* [Selection]
>> START

I am proud to announce the opening of a new website — an umbrella website called the North Carolina Biodiversity Project, which serves as the home for a number of existing websites on taxonomic groups of animals found in North Carolina, as well as a home for lists/checklists of a large number of taxonomic groups of animals, as well.  Its URL is:

On the homepage, under Taxonomic Groups you can click on a number of “Websites”, as well as several additional “Checklists”, for various taxonomic groups.  You might already have bookmarked existing sites such as Mammals, Butterflies, and Dragonflies and Damselflies.  The Moths website has only recently opened, as has the Hemipteran Hoppers.  The Grasshoppers, Crickets, and Katydids site is still under construction, though a Checklist is available.  Checklists for Amphibians and Reptiles, plus Birds, is also available on the site.

You will also see a number of Related Links on the bottom of the homepage.  These links to other existing websites (not part of the NCBP) should help you learn more about the names, statuses, ranges, and other information about the animals of North Carolina.

>> END

* [Problem details] Continue the announcement of the North Carolina Biodiversity Project website from the point at which it ends.

* [Source excerpt]
>> START

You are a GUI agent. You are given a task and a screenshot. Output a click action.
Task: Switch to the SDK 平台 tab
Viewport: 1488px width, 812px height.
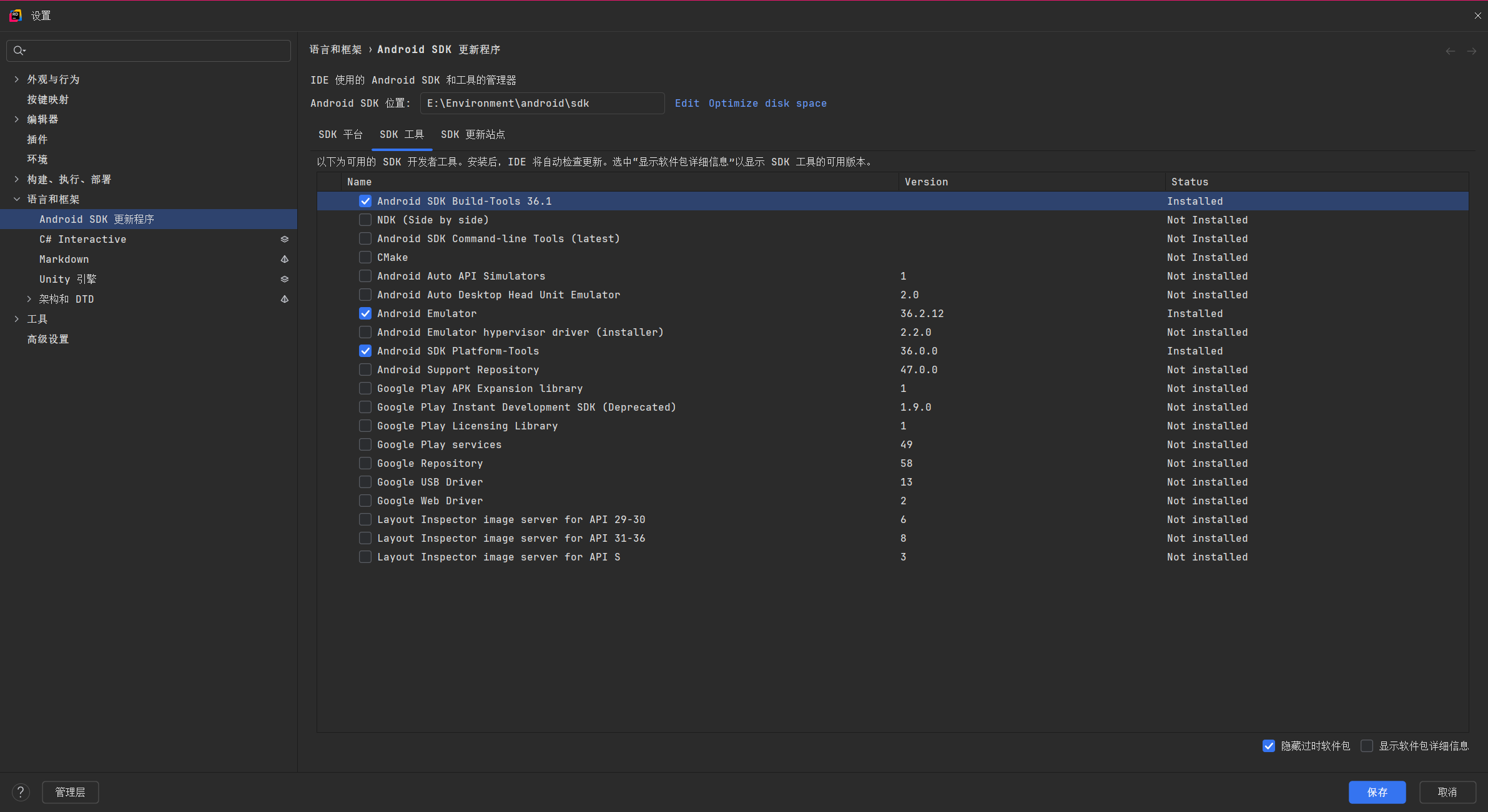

>> END

* [Task response]
A Vascular Plants website is currently being developed and will be uploaded onto the NCBP website in the next month or two, though much work still needs to be done with the plant list (as it contains roughly 4,000 taxa!).  More details on this list will be presented when it goes online.  New checklists will soon be uploaded on groups such as Freshwater Fishes, Coastal/Marine Fishes, Freshwater Mussels, Snails/Gastropods, Crayfishes, and additional taxonomic groups.

So, take a look at the new NCBP site, bookmark it, and use it as an umbrella site so that you can more easily get to the array of existing websites and checklists of the animals of the state.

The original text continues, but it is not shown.